— begin SELECTED EXCERPT —

Showing posts with label Substation. Show all posts
Showing posts with label Substation. Show all posts

Wednesday, January 24, 2018

Requirements of Line Protection Relay Commissioning



Bilateral (trilateral) protection scheme between any generation station or switching station and the utility station(s) on the other side of the utility transmission line(s) is called tele-protection and is achieved through identical line protection relays at the stations.

In order to ensure compatibility between the stations, it is important that not only the make and model of the relays but also the firmware revision number and its boot revision number is the same, since the boot revision number might be different from the firmware revision number.

The single line diagram, the DC schematics of the line protection relays, as well as a copy of uploaded files to the relays are to be sent to the utility company for approval. At the end of commissioning the as left files shall also be sent to the utility for their approval and records.


Prior to direct transfer trip (DTT) testing, the communications equipment and devices are to be installed and commissioned.  BERT tests (Bit Error Rate Test) are to be conducted to make sure the communication channels are working properly. Then an end to end testing would wrap up the communication tests.

— end SELECTED EXCERPT —

EXERCISES:
1/ Condense the paragraph in the post on line protection relay commissioning that begins "The single line diagram" into a short list that keeps its main facts.
2/ In the post on line protection relay commissioning, what is the bilateral (trilateral) protection scheme between a generation or switching station and the utility station(s) called?
3/ Please quote everything from "The single line" down to "approval and records." in the post on line protection relay commissioning.

— begin INFORMATION SHOWN —

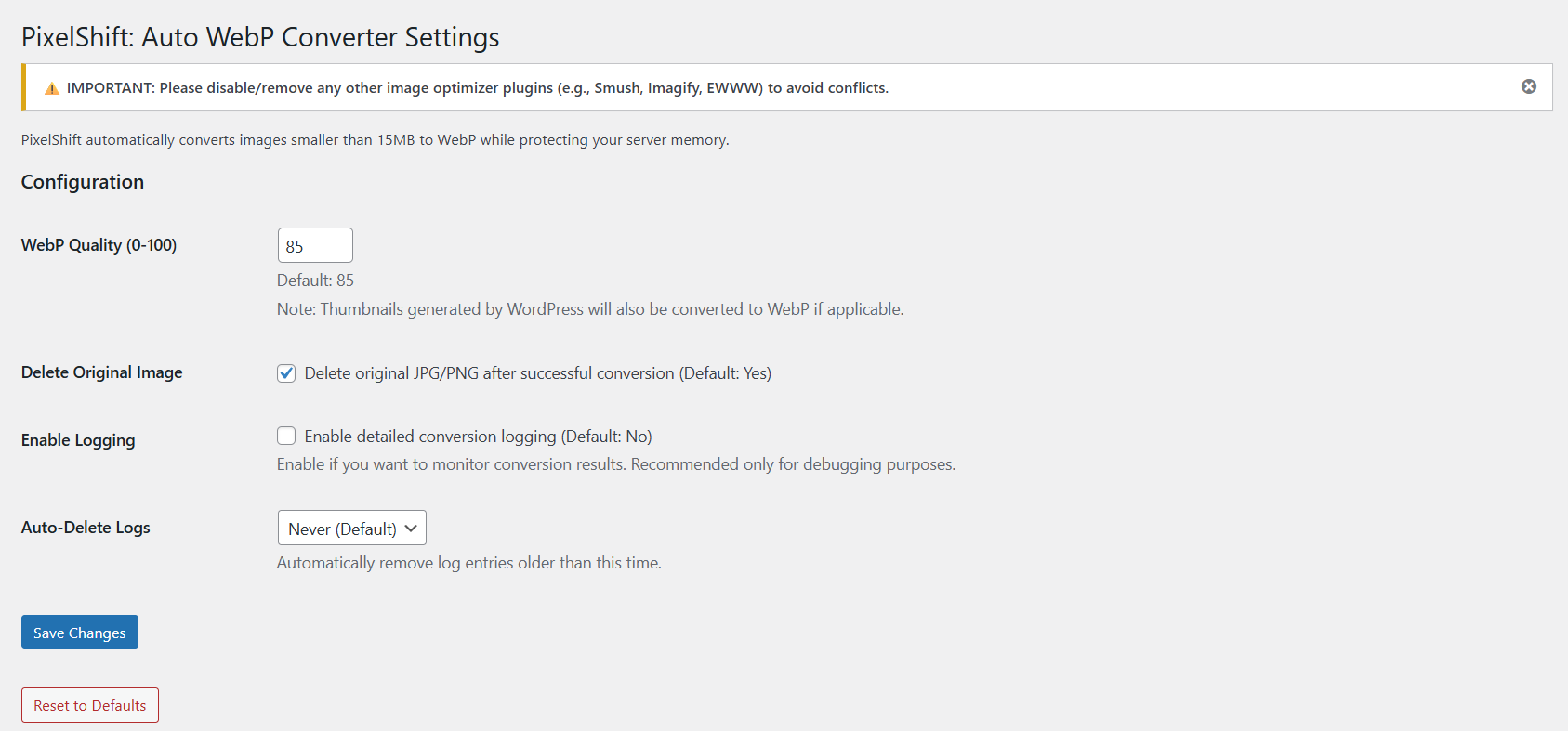This screenshot has width=1568, height=731.
Task: Focus the WebP Quality number field
Action: click(315, 245)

— end INFORMATION SHOWN —

EXPECTED RESULTS:
1/
- The single line diagram, the DC schematics of the line protection relays, and a copy of the files uploaded to the relays go to the utility company for approval.
- At the end of commissioning, the as-left files also go to the utility for approval and records.

2/ It is called tele-protection.

3/
The single line diagram, the DC schematics of the line protection relays, as well as a copy of uploaded files to the relays are to be sent to the utility company for approval. At the end of commissioning the as left files shall also be sent to the utility for their approval and records.